_EXERCISE DIRECTIONS_
Write out exactly the lines of the entries below from the one holding "You are a computer-use agent. Viewport: 844px" to the one holding "Instruction: Open the youtu.be/jnrEagQ3Mgk", inclusive, and leave out all other lines.

_EXERCISE INPUT_
_ _ _
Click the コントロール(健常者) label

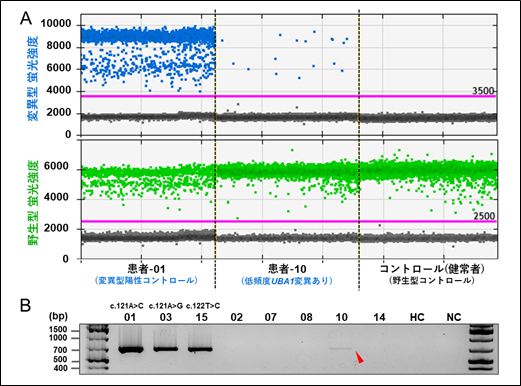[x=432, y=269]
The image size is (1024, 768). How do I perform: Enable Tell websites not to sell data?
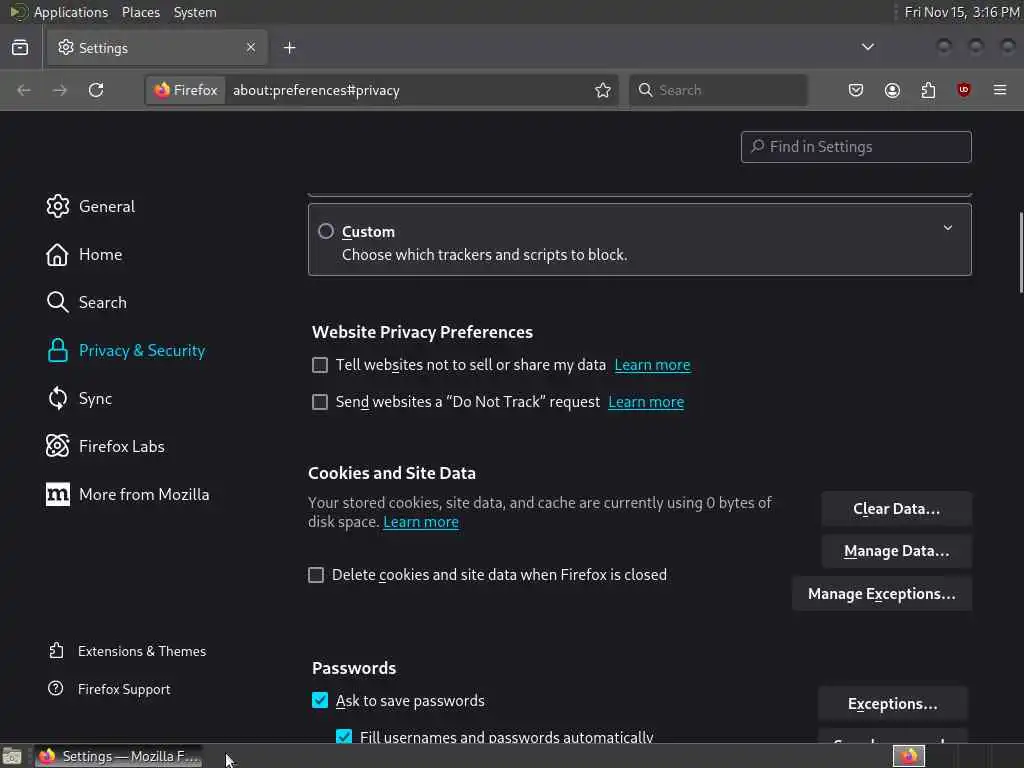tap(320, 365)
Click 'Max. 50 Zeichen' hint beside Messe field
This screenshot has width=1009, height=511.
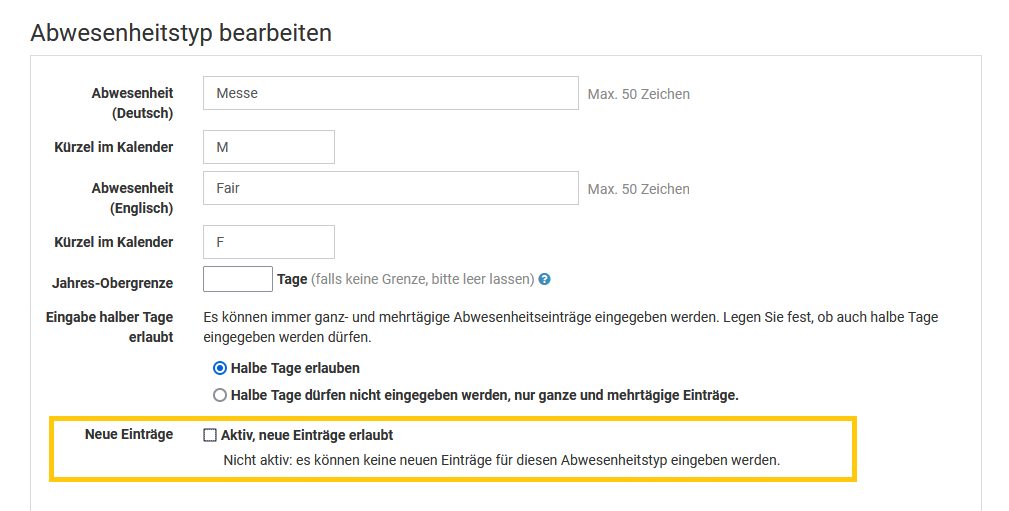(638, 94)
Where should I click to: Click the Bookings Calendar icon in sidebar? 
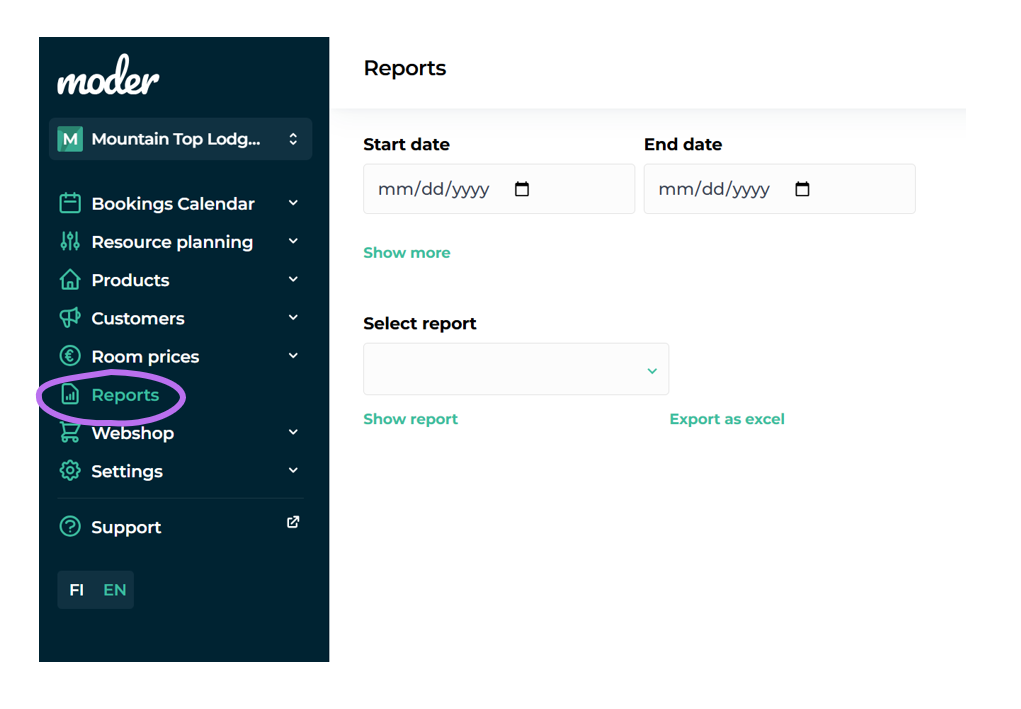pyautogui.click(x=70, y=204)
_ _ _
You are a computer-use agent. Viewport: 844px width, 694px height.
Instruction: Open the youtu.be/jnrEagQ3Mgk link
_ _ _
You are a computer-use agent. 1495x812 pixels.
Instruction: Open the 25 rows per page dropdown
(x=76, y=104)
_ _ _
_YOUR SOLUTION_
You are a computer-use agent. Viewport: 844px width, 694px height.
Instruction: Open the youtu.be/jnrEagQ3Mgk link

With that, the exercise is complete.